Showing posts with label George Orwell. Show all posts
Showing posts with label George Orwell. Show all posts

Wednesday, October 5, 2022

Always Leave a Rat a Way Out: An Old Guy's Misgivings About the War in Ukraine

 When I was a young man practicing law in Alaska, my senior partner gave me some advice I never forgot. Several times during my legal career, I had an opportunity to completely devastate a nefarious party that had pressed a frivolous claim against one of my clients.

"I've got you now," I told myself as I made plans not only to defeat my opponent but to humiliate and destroy him. In these cases, my senior partner always cautioned prudence and restraint. "Richard," he would say, "always leave a rat a way out."

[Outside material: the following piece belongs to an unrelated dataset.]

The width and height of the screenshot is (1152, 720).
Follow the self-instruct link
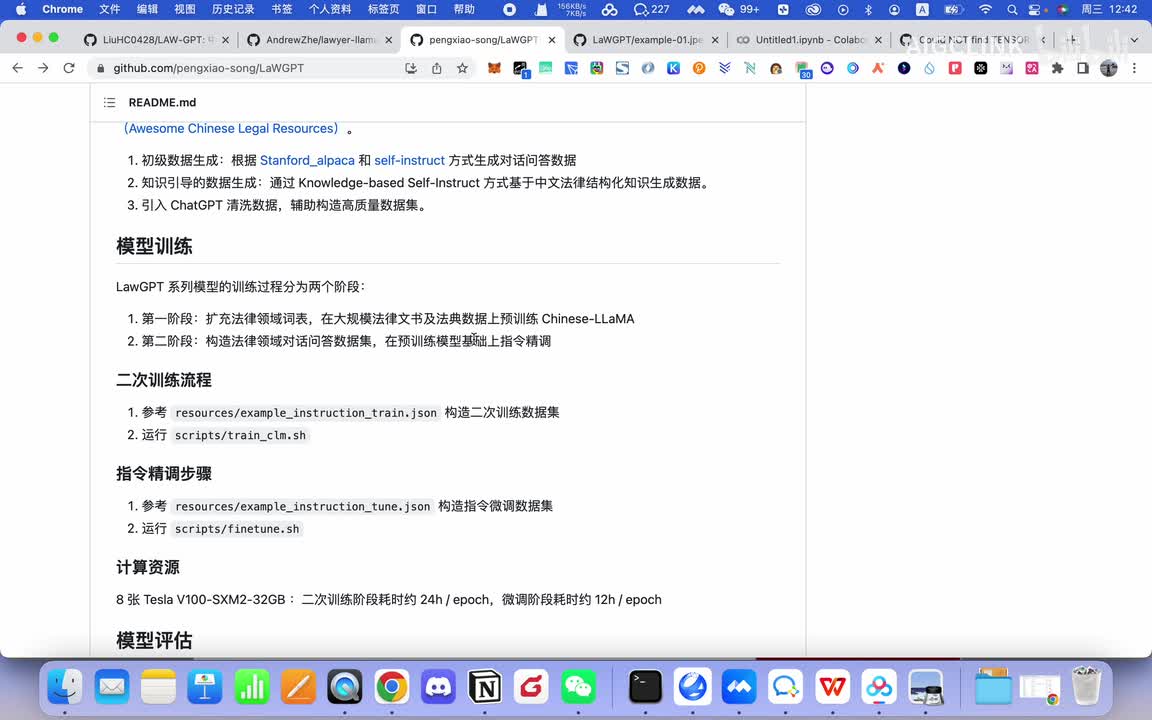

And he was right. I learned that a party pressed to the wall almost always lashes out viciously and behaves recklessly to the detriment of everyone--good guys and bad guys alike.

So far, President Putin's war against Ukraine has not gone well for the Russians. To almost everyone's surprise, Ukraine has beaten back the Russian invasion, inflicting heavy casualties. The Ukrainians have destroyed countless Russian tanks, airplanes, and even the flagship of Russia's Black Sea fleet.  The Ukrainians have been so exhilarated by their battlefield successes that President Zelensky promises to evict the Russians from Crimea, where they have been since 2014 (and centuries before that).

What fun! In America, the elite media crows with delight. How delicious to rub Mr. Putin's face in the mud.  

We should remember, however, what George Orwell said about war. "One of the most horrible features of war," he observed, "is that all the war propaganda, all the screaming and lies and hatred, come invariable from people who are not fighting."

With a few rare exceptions, the reporters who work at the New York Times, Washington Post, and CNBC are not being shot at. If the Ukraine war escalates, their children won't be drafted. Their paychecks, restaurants, and expense accounts won't be affected. The beaches of Martha's Vinyard and the Hamptons will be pristine and peaceful no matter what happens to the Russians and the Ukrainians.

We should remember, however, that Russia is a nuclear power. We may sneer at Putin's threats to unleash tactical nuclear weapons. We may comfort ourselves that Russia is merely a regional power, unlike the mighty United States, which is supposedly the most powerful military power in the world.

Nevertheless, we should always leave a rat a way out. 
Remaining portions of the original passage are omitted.